[Stored records]
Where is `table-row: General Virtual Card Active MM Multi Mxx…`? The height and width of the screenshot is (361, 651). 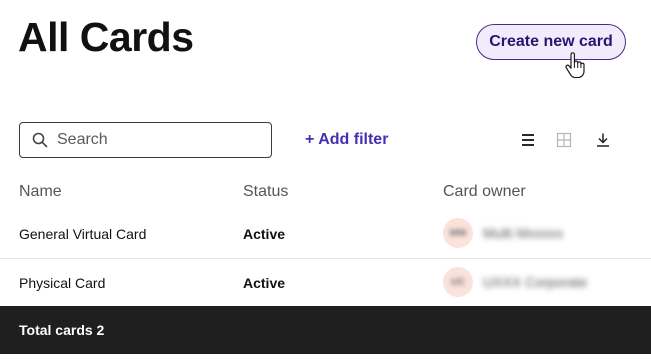
table-row: General Virtual Card Active MM Multi Mxx… is located at coordinates (326, 234).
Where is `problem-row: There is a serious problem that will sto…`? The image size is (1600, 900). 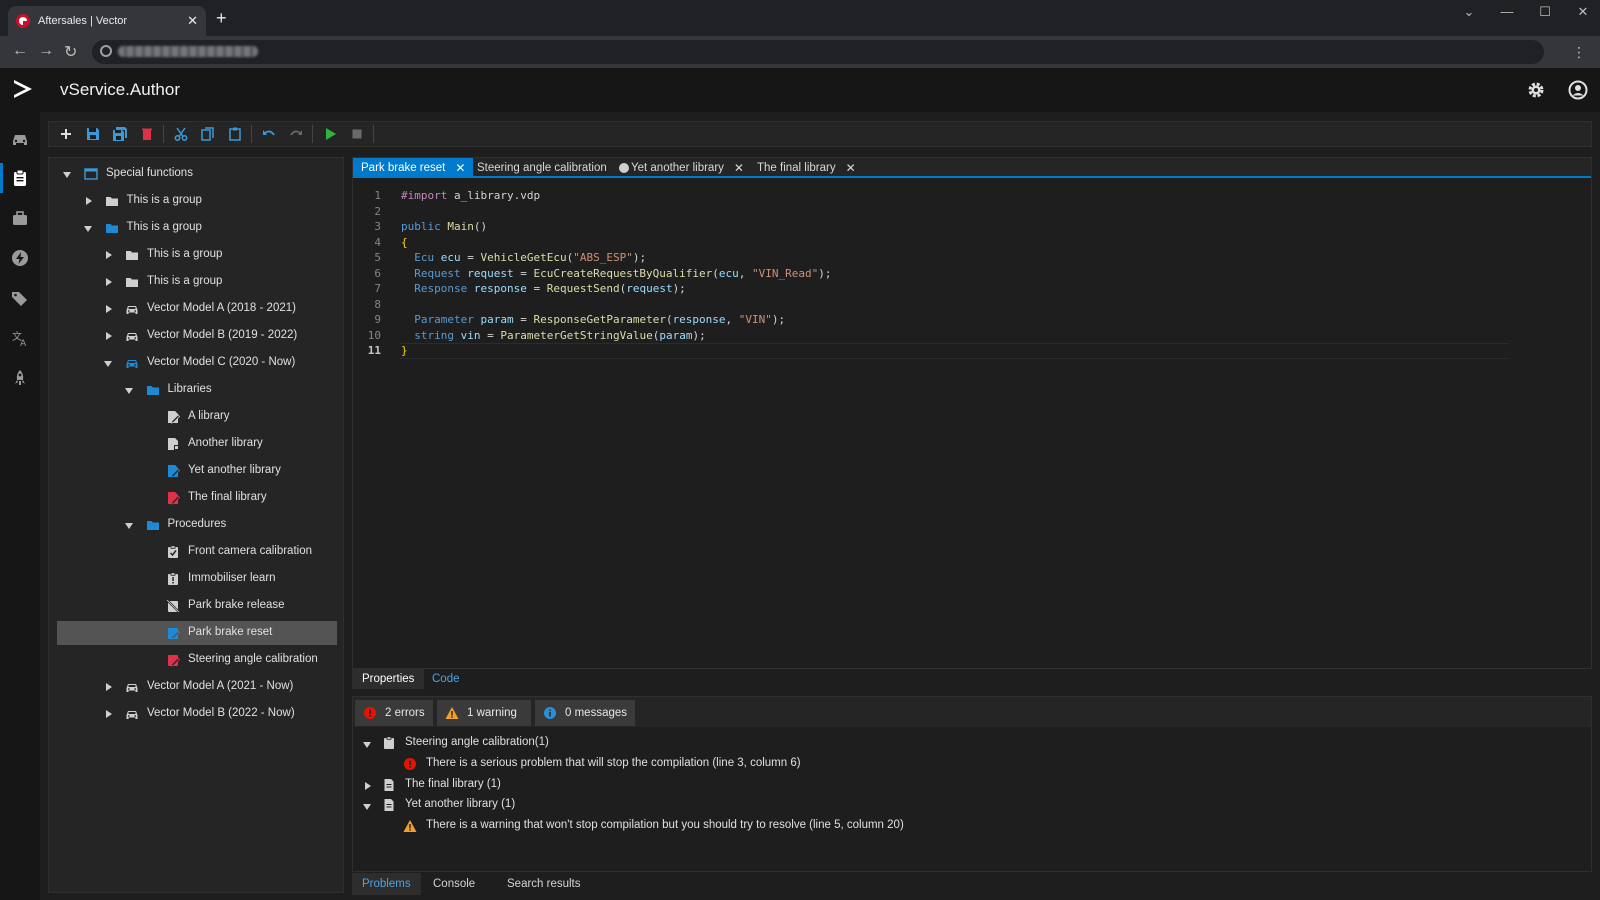 problem-row: There is a serious problem that will sto… is located at coordinates (971, 764).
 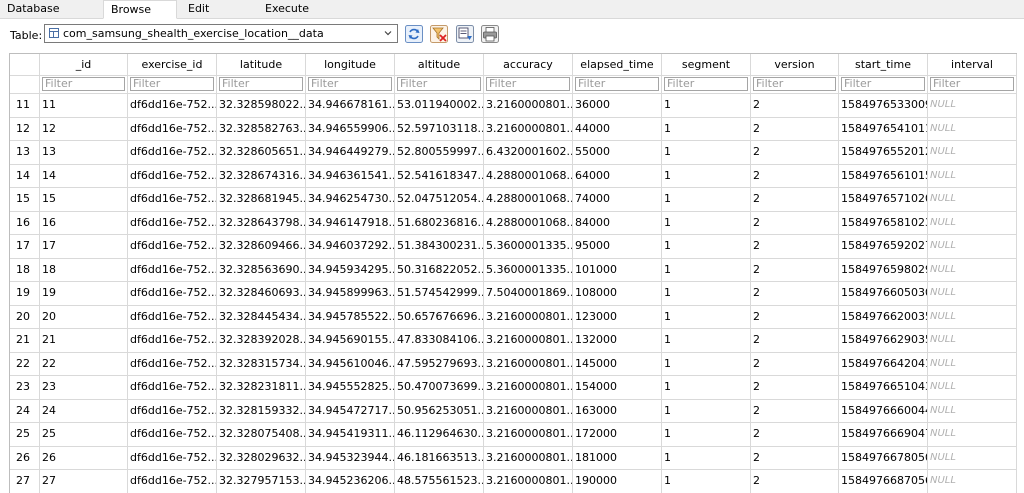 I want to click on tab-database-structure: Database Structure, so click(x=52, y=16).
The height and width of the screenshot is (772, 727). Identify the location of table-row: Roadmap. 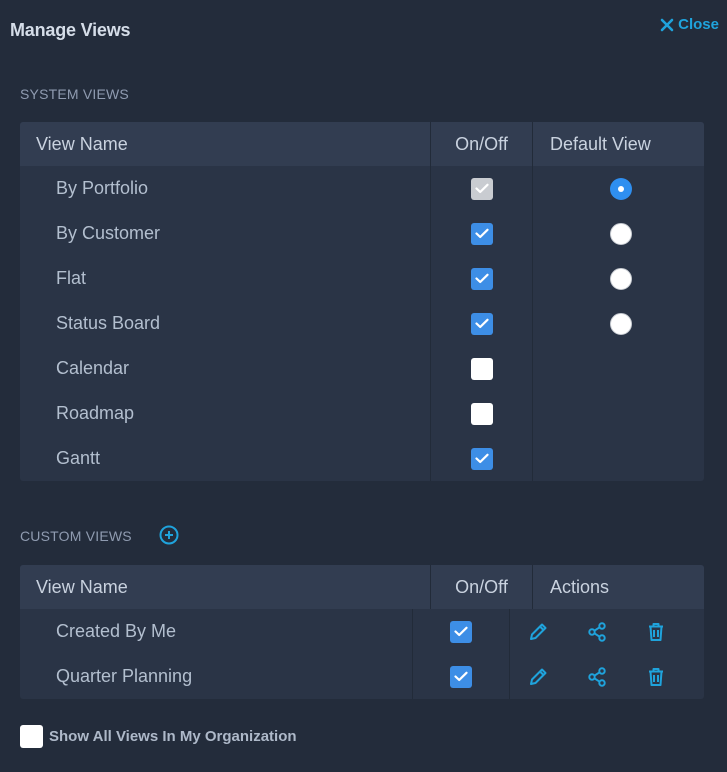
(362, 414).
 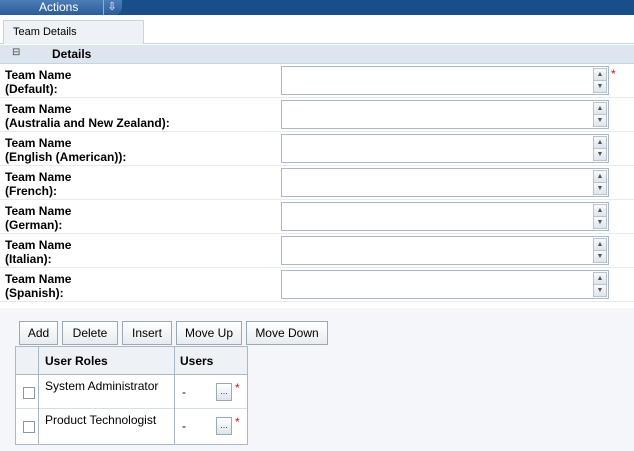 I want to click on insert-button: Insert, so click(x=147, y=333).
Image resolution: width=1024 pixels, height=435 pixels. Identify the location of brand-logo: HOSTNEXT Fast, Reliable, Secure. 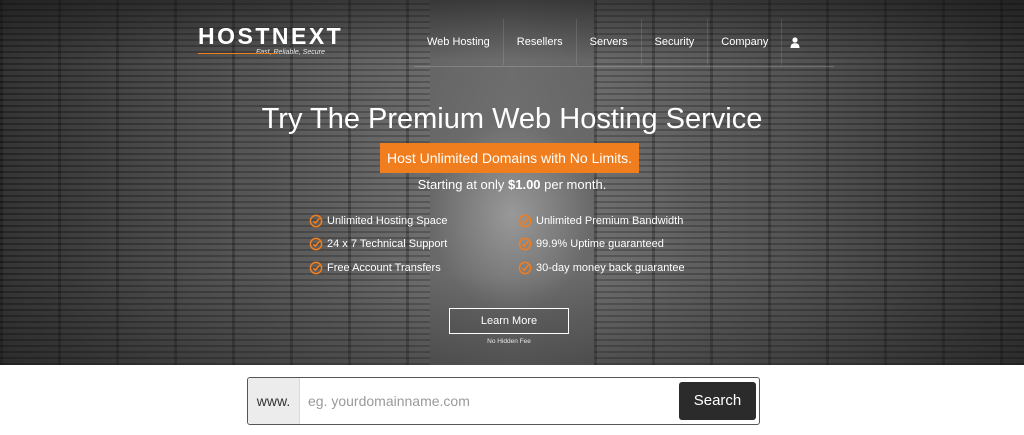
(270, 40).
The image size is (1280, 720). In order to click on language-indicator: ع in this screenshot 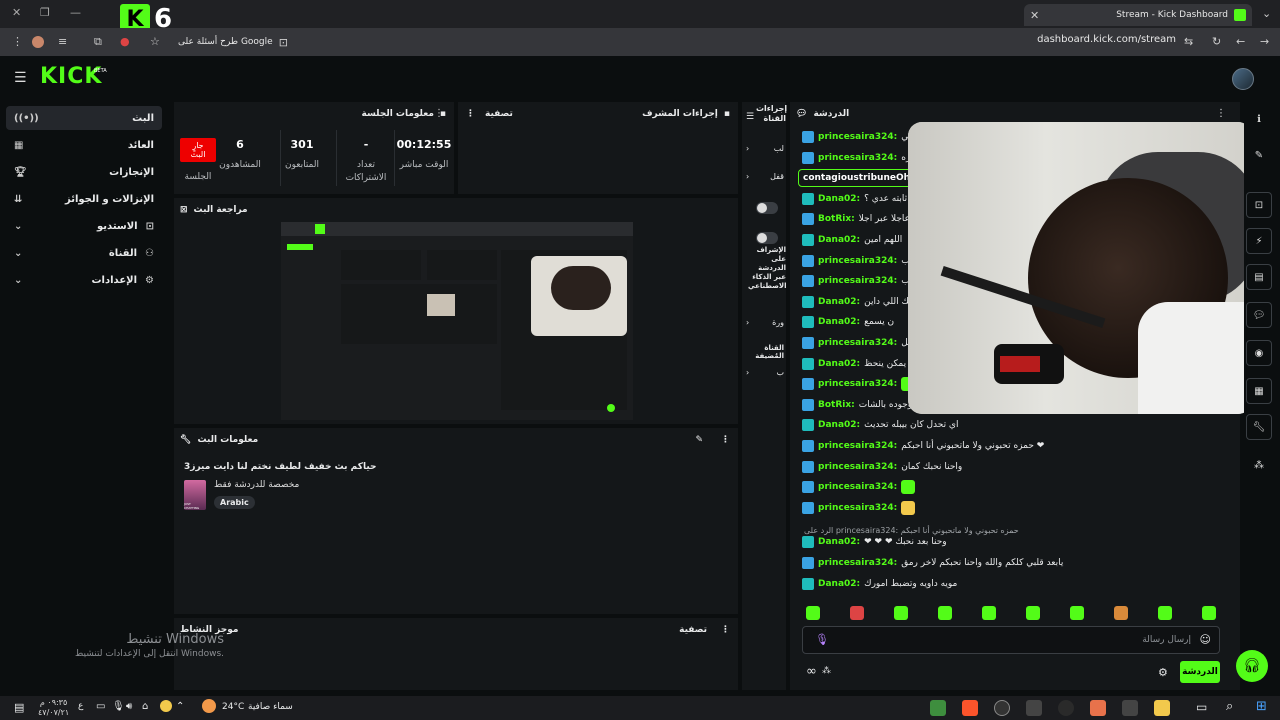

*ASSIGNED TASK*. Quote every line from the one containing "I want to click on insert-button: Insert, so" down to the final line of the stored records, inclusive. Leave the pictures out of your answer.

*OUTPUT BELOW*.
  I want to click on insert-button: Insert, so click(x=147, y=333).
Image resolution: width=1024 pixels, height=435 pixels. Identify the location of brand-logo: HOSTNEXT Fast, Reliable, Secure. 
(270, 40).
The image size is (1280, 720). In order to click on language-indicator: ع in this screenshot 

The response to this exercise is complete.